> _EXTRAIT DU TEXTE_:

=-=-=

L'actualité du livre
Histoire & Sciences socialeset Antiquité & préhistoire  

Polemica - Etudes sur la guerre et les armées dans la Grèce antique
de Pierre Ducrey & alii
Les Belles Lettres 2019 /  27 €- 176.85  ffr. / 553 pages
ISBN : 978-2-251-44893-0
FORMAT : 15,0 cm × 21,5 cm

Guerre et sociétés grecques

L'histoire des guerres et des organisations militaires est extrêmement instructive sur l'ensemble des aspects des sociétés belligérantes. Faire la guerre implique, révèle les valeurs et les ressources, non seulement matérielles, mais aussi institutionnelles et socio-cognitives d'une société : l'ordre de bataille (et la logistique) de la guerre de Trente en ans comme celui des hoplites, ou des opérations durant les guerres dites de basse intensité des trente dernières années en dit long sur les rapports de classes et les structures d'Etat mises en jeu. Le choix des risques et de la mise en danger d'une communauté entière concentre tous les raisonnements, les argumentaires, les calculs utilitaires, les représentations sociales, les croyances possibles et imaginables des hommes. Les étudier permet aussi de les comparer et de percevoir des constances et des différences fondamentales.

La constante indéniable, c'est que malgré toutes les règles élaborées par les hommes en guerre, l'arbitraire et le cynisme utilitaires dominent dans la plupart des cas, avant, pendant, comme après les opérations, que ce soit avec ceux qui cont considérés comme appartenant à une même communauté fondamentale ou avec ceux des communautés «barbares», autres, de l'en dehors civilisationnel – autre constante que cette distinction-là, qui comprend des ennemis inclus et des ennemis exclus de ce qui mérite le respect.

=-=-=

> _DONNÉES À EXAMINER_:
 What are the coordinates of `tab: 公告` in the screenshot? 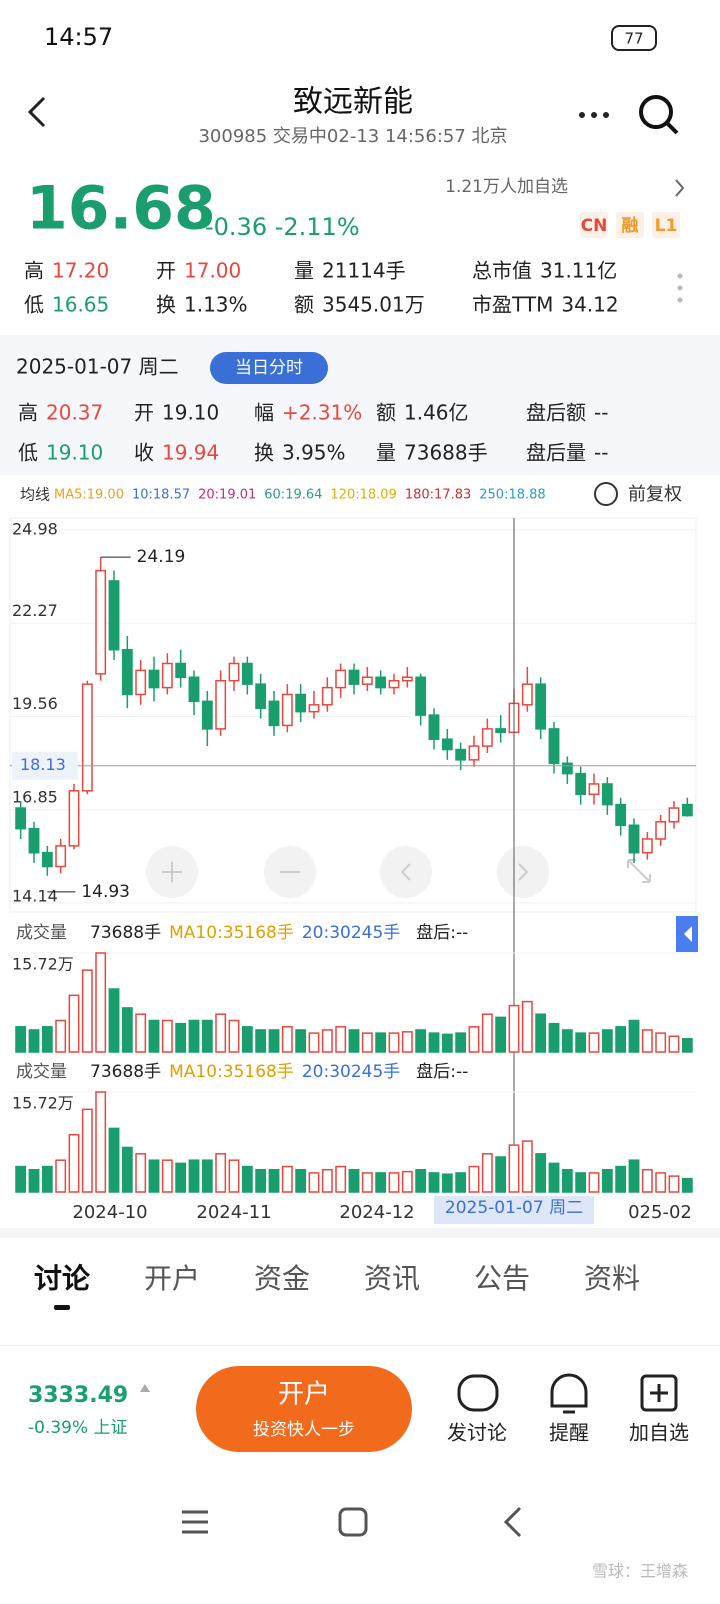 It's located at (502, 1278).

=-=-=

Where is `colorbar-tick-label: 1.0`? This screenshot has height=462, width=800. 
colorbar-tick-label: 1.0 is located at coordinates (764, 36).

=-=-=

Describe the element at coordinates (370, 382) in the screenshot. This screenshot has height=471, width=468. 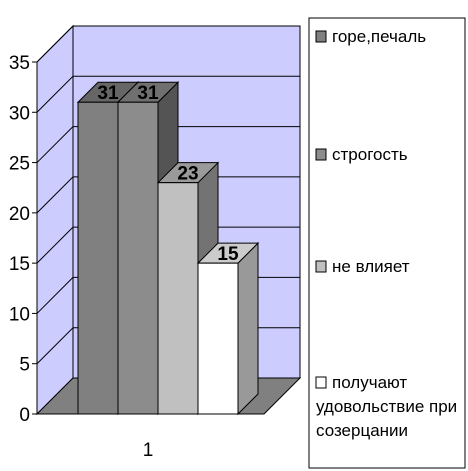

=-=-=

> _CONSIGNE_: Recopiez le passage de l'extrait sur la guerre dans la Grèce antique qui commence par « L'histoire des guerres » et se poursuit jusqu'à « des différences fondamentales. », en remplaçant « hoplites » par « légionnaires ».

> _RÉPONSE_:
L'histoire des guerres et des organisations militaires est extrêmement instructive sur l'ensemble des aspects des sociétés belligérantes. Faire la guerre implique, révèle les valeurs et les ressources, non seulement matérielles, mais aussi institutionnelles et socio-cognitives d'une société : l'ordre de bataille (et la logistique) de la guerre de Trente en ans comme celui des légionnaires, ou des opérations durant les guerres dites de basse intensité des trente dernières années en dit long sur les rapports de classes et les structures d'Etat mises en jeu. Le choix des risques et de la mise en danger d'une communauté entière concentre tous les raisonnements, les argumentaires, les calculs utilitaires, les représentations sociales, les croyances possibles et imaginables des hommes. Les étudier permet aussi de les comparer et de percevoir des constances et des différences fondamentales.